### Description of the task
The answer must consist of each line below that contains the word "category", copied in full.

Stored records
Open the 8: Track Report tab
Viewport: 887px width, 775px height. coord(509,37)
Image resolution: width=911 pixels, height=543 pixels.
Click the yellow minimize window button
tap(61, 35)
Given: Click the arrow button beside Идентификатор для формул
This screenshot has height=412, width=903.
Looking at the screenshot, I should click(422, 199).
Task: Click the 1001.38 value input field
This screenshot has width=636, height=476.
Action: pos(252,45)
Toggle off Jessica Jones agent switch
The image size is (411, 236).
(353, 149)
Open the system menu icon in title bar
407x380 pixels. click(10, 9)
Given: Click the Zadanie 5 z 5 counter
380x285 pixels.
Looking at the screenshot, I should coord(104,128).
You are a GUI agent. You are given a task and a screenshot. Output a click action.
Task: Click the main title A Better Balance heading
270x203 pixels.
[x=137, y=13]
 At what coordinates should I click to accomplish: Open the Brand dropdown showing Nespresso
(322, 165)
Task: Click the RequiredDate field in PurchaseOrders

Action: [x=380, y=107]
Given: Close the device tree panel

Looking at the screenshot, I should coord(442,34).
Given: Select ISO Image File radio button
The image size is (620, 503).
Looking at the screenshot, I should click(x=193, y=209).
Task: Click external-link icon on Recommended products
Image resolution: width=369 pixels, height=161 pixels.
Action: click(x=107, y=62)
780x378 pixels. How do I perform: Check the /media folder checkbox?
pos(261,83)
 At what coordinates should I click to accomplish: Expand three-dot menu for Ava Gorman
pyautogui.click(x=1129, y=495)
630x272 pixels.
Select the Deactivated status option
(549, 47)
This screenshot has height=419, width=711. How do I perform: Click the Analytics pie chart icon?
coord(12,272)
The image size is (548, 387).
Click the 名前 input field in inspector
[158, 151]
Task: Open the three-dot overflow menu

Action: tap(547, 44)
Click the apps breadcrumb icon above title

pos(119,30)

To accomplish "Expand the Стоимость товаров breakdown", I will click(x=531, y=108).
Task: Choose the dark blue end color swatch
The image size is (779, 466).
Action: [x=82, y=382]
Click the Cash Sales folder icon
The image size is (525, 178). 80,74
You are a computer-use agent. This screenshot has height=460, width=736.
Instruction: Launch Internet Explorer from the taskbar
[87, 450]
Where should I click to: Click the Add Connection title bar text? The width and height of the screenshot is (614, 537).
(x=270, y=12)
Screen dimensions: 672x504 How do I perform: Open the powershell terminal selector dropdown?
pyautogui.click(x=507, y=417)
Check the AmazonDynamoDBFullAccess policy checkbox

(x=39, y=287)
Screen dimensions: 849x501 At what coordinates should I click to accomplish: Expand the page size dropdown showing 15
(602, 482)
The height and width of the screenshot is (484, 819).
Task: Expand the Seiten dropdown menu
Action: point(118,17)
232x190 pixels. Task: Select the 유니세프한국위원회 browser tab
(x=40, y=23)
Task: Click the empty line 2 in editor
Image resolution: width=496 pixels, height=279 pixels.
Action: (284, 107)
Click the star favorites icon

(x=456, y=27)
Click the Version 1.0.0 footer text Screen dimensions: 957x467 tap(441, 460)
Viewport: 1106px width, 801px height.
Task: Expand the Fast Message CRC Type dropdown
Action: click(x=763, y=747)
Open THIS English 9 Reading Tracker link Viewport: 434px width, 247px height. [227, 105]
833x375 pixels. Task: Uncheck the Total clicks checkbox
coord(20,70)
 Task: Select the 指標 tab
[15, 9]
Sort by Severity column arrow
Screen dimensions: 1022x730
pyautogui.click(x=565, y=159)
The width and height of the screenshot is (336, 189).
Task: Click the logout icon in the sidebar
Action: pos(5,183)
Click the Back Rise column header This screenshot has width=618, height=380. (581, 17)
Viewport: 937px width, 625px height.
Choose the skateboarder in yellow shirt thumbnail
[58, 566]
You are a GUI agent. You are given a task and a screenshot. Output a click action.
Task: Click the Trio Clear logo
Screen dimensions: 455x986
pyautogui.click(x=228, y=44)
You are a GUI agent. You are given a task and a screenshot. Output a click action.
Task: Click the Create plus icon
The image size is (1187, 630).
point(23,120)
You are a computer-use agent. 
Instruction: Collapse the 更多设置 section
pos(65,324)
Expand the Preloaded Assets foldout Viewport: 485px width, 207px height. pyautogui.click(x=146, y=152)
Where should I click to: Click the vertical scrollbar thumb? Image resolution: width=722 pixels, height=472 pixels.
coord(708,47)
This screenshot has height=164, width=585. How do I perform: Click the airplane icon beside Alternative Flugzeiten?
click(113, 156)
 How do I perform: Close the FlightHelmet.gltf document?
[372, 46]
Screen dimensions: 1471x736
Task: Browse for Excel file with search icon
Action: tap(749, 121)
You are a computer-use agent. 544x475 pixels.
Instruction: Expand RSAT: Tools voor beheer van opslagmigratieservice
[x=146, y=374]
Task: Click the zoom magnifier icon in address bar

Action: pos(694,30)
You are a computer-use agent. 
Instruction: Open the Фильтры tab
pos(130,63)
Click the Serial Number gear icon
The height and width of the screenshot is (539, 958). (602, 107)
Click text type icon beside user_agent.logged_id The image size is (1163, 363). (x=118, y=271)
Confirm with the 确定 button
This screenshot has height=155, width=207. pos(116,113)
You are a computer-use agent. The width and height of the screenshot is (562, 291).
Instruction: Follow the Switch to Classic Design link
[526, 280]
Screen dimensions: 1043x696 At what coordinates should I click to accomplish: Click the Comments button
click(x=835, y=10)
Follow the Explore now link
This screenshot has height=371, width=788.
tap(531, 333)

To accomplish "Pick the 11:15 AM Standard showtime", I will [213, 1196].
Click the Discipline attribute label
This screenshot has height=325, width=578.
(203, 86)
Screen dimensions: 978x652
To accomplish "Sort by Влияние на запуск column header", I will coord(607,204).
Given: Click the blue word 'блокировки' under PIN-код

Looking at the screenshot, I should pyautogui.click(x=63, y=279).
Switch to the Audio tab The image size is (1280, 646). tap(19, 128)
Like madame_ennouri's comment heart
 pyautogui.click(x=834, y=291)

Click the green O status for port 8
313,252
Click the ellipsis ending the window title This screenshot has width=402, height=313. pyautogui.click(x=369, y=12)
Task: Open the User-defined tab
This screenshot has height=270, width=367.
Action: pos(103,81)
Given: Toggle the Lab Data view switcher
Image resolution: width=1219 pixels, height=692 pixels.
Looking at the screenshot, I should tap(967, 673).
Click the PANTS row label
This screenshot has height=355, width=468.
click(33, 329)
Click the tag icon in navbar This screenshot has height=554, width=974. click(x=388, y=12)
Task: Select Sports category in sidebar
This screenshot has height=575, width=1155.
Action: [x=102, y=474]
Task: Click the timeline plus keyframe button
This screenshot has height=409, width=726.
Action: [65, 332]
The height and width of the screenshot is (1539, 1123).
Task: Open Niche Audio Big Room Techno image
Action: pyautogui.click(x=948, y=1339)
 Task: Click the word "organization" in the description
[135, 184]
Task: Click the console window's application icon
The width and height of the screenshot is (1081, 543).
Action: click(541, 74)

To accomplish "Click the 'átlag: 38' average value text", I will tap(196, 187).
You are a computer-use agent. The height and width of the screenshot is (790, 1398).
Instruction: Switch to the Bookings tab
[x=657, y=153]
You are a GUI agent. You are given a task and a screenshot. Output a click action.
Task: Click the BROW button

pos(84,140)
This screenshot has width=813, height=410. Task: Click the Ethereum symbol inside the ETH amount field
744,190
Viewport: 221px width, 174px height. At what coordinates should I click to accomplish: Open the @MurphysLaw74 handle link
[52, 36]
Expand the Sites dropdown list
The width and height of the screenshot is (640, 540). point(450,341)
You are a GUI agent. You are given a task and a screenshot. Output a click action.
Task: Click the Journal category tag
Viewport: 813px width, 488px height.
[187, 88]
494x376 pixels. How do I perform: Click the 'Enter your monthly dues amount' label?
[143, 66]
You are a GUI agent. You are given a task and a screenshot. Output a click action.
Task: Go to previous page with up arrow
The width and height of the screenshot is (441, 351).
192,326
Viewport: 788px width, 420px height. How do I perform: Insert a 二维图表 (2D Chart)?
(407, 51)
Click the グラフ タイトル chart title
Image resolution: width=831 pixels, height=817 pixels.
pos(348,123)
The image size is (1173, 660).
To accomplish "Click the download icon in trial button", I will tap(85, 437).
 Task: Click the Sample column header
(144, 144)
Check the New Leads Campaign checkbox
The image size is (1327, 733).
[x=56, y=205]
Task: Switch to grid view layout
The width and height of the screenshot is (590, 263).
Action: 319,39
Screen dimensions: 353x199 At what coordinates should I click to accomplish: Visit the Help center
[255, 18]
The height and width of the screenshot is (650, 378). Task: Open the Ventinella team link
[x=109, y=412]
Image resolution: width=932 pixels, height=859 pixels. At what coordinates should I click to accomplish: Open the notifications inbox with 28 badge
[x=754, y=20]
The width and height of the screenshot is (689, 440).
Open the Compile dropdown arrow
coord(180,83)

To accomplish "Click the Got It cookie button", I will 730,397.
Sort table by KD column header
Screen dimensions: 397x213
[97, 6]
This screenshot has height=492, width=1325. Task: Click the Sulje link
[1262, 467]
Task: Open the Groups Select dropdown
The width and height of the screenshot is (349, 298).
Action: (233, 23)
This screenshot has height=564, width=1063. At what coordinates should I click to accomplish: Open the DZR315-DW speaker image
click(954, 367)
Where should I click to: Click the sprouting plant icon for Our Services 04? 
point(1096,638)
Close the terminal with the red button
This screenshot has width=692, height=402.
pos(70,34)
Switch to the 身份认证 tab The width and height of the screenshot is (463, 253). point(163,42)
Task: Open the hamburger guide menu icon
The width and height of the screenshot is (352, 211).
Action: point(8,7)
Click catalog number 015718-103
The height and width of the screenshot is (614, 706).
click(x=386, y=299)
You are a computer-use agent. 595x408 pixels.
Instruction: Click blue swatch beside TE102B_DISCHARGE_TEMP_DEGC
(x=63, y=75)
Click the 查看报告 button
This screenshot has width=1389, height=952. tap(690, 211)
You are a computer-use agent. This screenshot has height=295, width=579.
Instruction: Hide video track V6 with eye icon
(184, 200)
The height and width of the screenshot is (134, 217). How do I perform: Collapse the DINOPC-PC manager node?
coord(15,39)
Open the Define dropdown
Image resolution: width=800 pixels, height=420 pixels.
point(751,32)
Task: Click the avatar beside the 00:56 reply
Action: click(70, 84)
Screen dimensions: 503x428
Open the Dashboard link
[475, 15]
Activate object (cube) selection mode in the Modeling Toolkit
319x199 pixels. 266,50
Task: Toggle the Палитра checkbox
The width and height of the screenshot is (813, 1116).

### Output
Task: Select Sports category in sidebar
Task: Click the Journal category tag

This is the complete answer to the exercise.